If $t=f(t↓1,t↓2)$ for a recursive function~$f$, $C\bigl(f(t↓1,t↓2)\bigr)
\pg C(t↓1)+C(t↓2)$. A program for $t$ achieving this bound is
$P↓M\otimes\mu(t↓1)\otimes\mu(t↓2)$, where machine~$M$ executes this
algorithm:

\smallskip
\display 30pt:(1):
Simulate $U$, reading $\mu(t↓1)$, saving its result as $t↓1$.

\smallskip
\display 30pt:(2):
Simulate $U$, reading $\mu(t↓2)$, saving its result as $t↓2$.

\smallskip
\display 30pt:(3):
Compute and print $f(t↓1,t↓2)$.

\smallskip\noindent
An important consequence is the subadditivity of concatenation:
$$C(t↓1\otimes t↓2)\pg C(t↓1)+C(t↓2)\,.$$

Define the {\sl probability\/} Pr$↓M(t)$ of output $t$ for machine~$M$
as the sum of $2↑{-\lg s}$ over the set of~$s$ for which $\phi↓m(s)=t$.
By the Kraft inequality, $\sum↓t\hbox{Pr}↓M(t)≤1$. Clearly,
$\hbox{Pr}↓M(t)≥2↑{-C↓M(t)}$, so $C↓M(t)≥-\log↓2\hbox{Pr}↓M(t)$.
Surprisingly, 
$$C(t)\pg \log↓2\hbox{Pr}(t)\,.$$
(Proof omitted here.)

By analogy to $\pg$ and $\peq$, define relations which order functions
to within a multiplicative constant by
$$\eqalign{(f\tl g)&≡(\exists K>0)(\forall s)\bigl(f(s)<Kg(s)\bigr)\,.\cr
(f\teq g)&≡(f\tl g)∧(g\tl f)\,.\cr}$$
By exponentiating a $\pg$ relation, we get a $\teq$ relation;
conversely, taking logarithms in a $\teq$ relation, we get a $\pg$
relation.

\smallskip\noindent
{\sl Theorem\/}:
$$\sum↓{\lg(t)=n}\hbox{Pr}(t)\teq\hbox{Pr}(n)\,.$$

Proof: Define a machine $M$ which on input $s$ computes $\lg\bigl(\phi↓U(s)\bigr)$.
Then
$$\sum↓{\lg(t)=n}\hbox{Pr}(t)=\hbox{Pr}↓M(n)\tl {\rm Pr}(n)\,.$$
On the other hand, define $M'$ which on input $\mu(\lg t)t$ prints~$t$.
$\hbox{Pr}↓{M'}(t)≥2↑{-\lg\mu(\lg t)}\cdot 2↑{-\lg t}$, or
$\hbox{Pr}(t)\tl 2↑{-\lg\mu(n)}\cdot 2↑{-n}$, where $n=\lg t$.
Notice that $2↑{-\lg\bigl(\mu(n)\bigr)}=2↑{-C(n)}\tl \hbox{Pr}(n)$.
Summing over the values of $t$ of length~$n$,
$$\sum↓{t=\lg n}\hbox{Pr}(t)\tl \hbox{Pr}(n)\cdot 2↑{-n}\cdot
2↑n=\hbox{Pr}(n)\,.$$

Exercise: Show that for each $n$ the fraction of strings of length~$n$
with complexity less than $C(n)+n-k$ is $\pg 2↑{-k}$.
On the other hand, $C(t)\pg C(\lg t)+\lg t$, so we can say that
for ``most'' strings $C(t)\peq C\bigl(\lg(t)\bigr)+\lg t$.
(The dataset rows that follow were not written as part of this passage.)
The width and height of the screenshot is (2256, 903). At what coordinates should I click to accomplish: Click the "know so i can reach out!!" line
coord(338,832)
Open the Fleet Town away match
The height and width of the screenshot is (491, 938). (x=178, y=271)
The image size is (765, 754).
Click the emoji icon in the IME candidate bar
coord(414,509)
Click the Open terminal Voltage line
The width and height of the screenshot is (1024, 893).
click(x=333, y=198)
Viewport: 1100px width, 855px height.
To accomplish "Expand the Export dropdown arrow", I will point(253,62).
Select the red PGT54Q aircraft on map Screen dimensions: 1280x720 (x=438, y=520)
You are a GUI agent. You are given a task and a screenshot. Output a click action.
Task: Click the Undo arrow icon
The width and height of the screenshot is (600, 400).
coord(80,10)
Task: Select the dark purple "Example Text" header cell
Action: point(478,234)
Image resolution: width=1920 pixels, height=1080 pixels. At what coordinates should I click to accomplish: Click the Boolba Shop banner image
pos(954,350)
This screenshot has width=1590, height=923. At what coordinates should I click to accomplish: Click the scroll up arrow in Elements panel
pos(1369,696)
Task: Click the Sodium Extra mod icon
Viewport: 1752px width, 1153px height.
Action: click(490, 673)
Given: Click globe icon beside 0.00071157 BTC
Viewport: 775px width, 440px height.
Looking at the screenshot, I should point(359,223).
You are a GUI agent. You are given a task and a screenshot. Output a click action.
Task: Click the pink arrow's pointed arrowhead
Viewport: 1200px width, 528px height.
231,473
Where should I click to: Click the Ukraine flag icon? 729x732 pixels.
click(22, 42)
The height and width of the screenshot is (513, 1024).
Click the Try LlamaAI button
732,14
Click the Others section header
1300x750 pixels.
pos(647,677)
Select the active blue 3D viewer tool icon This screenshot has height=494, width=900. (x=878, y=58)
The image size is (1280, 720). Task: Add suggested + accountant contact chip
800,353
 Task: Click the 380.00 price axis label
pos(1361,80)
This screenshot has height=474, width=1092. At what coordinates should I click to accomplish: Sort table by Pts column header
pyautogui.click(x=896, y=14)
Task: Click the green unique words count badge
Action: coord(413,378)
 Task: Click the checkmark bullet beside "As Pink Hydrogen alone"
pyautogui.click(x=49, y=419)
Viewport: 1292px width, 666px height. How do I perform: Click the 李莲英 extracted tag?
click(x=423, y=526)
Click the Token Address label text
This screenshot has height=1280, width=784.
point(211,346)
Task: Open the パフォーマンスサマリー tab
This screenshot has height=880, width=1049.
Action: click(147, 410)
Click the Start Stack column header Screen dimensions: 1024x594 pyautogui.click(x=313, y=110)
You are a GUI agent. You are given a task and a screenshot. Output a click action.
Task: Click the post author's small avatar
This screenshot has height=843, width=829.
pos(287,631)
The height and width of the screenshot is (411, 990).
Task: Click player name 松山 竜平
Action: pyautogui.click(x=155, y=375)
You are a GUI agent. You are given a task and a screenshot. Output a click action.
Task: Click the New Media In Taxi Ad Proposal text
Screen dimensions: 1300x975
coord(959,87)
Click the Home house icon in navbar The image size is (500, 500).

Show as a consequence that almost all (a set of measure~1)
infinite strings have prefixes
with complexity within a constant bound of the ``typical'' complexity
$\lg t+C(\lg t)$.

\medskip
\noindent(***** RWF: redo next paragraph *****)

\smallskip
By using the recursive function $\lg$, we find 
$$\hbox{Pr}(n)\teq \sum\hbox{Pr}(s)\mid\lg(s)=n\,.$$
This allows a deduction that for ``most''~$s$, $C(s)\peq \lg(s)+
C\bigl(\lg(s)\bigr)$. What is probability that for some
prefix~$s↓i$ of a random infinite string,
$$C(s↓i)<\lg(s↓i)-K\,?$$
(Show $<2↑{-K}$.) So most infinite strings have no non-random prefixes.
Define an infinite string as random if $C(s↓i)\gd\lg(s↓i)$. Define a finite
string~$s$ as random$↓K$ if $C(s)>\lg(s)+C\bigl(\lg(s)\bigr)-K$.
The probability that string~$s$ of a given length is not random$↓K$ is at
most~$2↑{-K}$.
More generally, take any recursive measure of string probability. Then
the complexity will be less than $-\lg({\rm probability})-K$ 
for a set of measure at most~$2↑{-K}$.

If $r$ is a partial recursive function (prf) of one argument, define
its minimal program $\mu(r)=\bigl(\min v\mid\forall s\,U(vs)=r\bigl(
U(s)\bigr)\bigr)$, and its complexity $C(r)=\lg\bigl(\mu(r)\bigr)$.
Then $C(r↓1\circ r↓2)≤C(r↓1)+C(r↓2)$. 

Proof: Let $v↓1=\mu(r↓1)$, $v↓2=\mu(r↓2)$;
$U(v↓1v↓2s)=r↓1\bigl(U(v↓2s)\bigr)=r↓1\bigl(r↓2\bigl(U(s)\bigr)\bigr)
=[r↓1\circ r↓2]\bigl(U(s)\bigr)$, so
$\mu(r↓1\circ r↓2)≤v↓1\otimes v↓2$. Also, $C\bigl(r(s)\bigr)≤
C(r)+C(s)$ by an analogous proof.

An interesting special case: if $r$ is the identity function, 
$\mu(r)=\Lambda$, $C(r)=0$. This shows that the minimal programs
for prfs do not satisfy the Kraft inequality.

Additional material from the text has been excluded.